The statement also outlines that Xiomara Castro will not accept to be sworn in by a President of Congress that “came from betrayal” and will instead be sworn in on January 27 by a judge.

The same night, the defector deputies from Libre, in a meeting with deputies from the National Party, announced that they planned to elect Jorge Cálix and Yavhé Sabillón as president and vice-president of the Congress. In a poignant tweet immediately after the news broke, Xiomara wrote “the betrayal has come to fruition.”

The following day, Manuel Zelaya called for an extraordinary meeting of the party’s national coordination and elected deputies and announced the expulsion of 18 members of the party who “betrayed the blood of our martyrs and the project of refounding our homeland” (two of the original 20 retracted their position against Xiomara).

With the official session to vote on the leadership of the Congress set to take place on January 23, a day before, Xiomara called for supporters to join her to keep watch outside the National Congress building and called for an end to “the dealings of organized crime, corruption, and drug trafficking that represent [former president] JOH (Juan Orlando Hernández) within Libre to stop the transformation of Honduras.”

Thousands of people rallied in support of Xiomara and the Libre Party outside the Congress building on the night of January 22 and into January 23, preventing the conservative sections from taking over the buildings and interfering with the elections of congressional leadership.

Two congresses?

On Sunday January 23, while thousands of people continued to rally in the center of Tegucigalpa chanting “Out JOH”, two sessions of the National Congress were held in Honduras to elect the leadership of the legislature. One session was held in the official halls of Congress surrounded by crowds of supporters, and the other was held in a country club, Los Bosques de Zambrano, just outside the city.

In Tegucigalpa, the legislators elected Luis Redondo, a deputy from the Salvador Party of Salvador Nasralla, as president of the Congress. At the country club, surrounded by members of the far-right National Party, Jorge Cálix was elected president of the Congress.

Since then, heavy tension has hung over Honduras, with the inauguration day set to be the climax of these developments as it will be the first time these deputies will come face to face after the division.

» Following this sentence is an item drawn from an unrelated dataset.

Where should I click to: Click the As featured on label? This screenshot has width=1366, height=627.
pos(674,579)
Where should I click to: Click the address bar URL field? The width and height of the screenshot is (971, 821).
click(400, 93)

The actions taken by the former Libre legislators, fueled and supported by the far-right sections, have already served their purpose of creating political instability, weakening Libre’s position in the Congress, and undermining the institutionality of the Honduran state even before Xiomara has taken office.

A central focus of Xiomara’s proposals is on withdrawing legislation passed by the National Party-dominated Congress which cemented the neoliberal, militarized project in the country and passing fresh legislation which guarantees access to basic rights such as healthcare, education, employment, and housing. These efforts depend on being able to forge unity within the Congress. If the obstacles for the Libre government to undertake the massive transformations needed to reform Honduras after 12 years of “narco-dictatorship” were already sizable, they are now even more complex.

However, hope continues to be found on the streets. Xiomara and the legitimate congressional leadership have received tremendous support from the Honduran people and people’s movements in the country. The historic mobilization on January 22 and 23 showed that the Honduran people support the path towards true transformation and reject the collaboration of former Libre party members with the National Party.

Social movements like the Civic Council of Popular and Indigenous Organizations of Honduras (COPINH) are traveling to the capital to attend the inauguration in the National Stadium and have reiterated their position of hope towards the incoming government.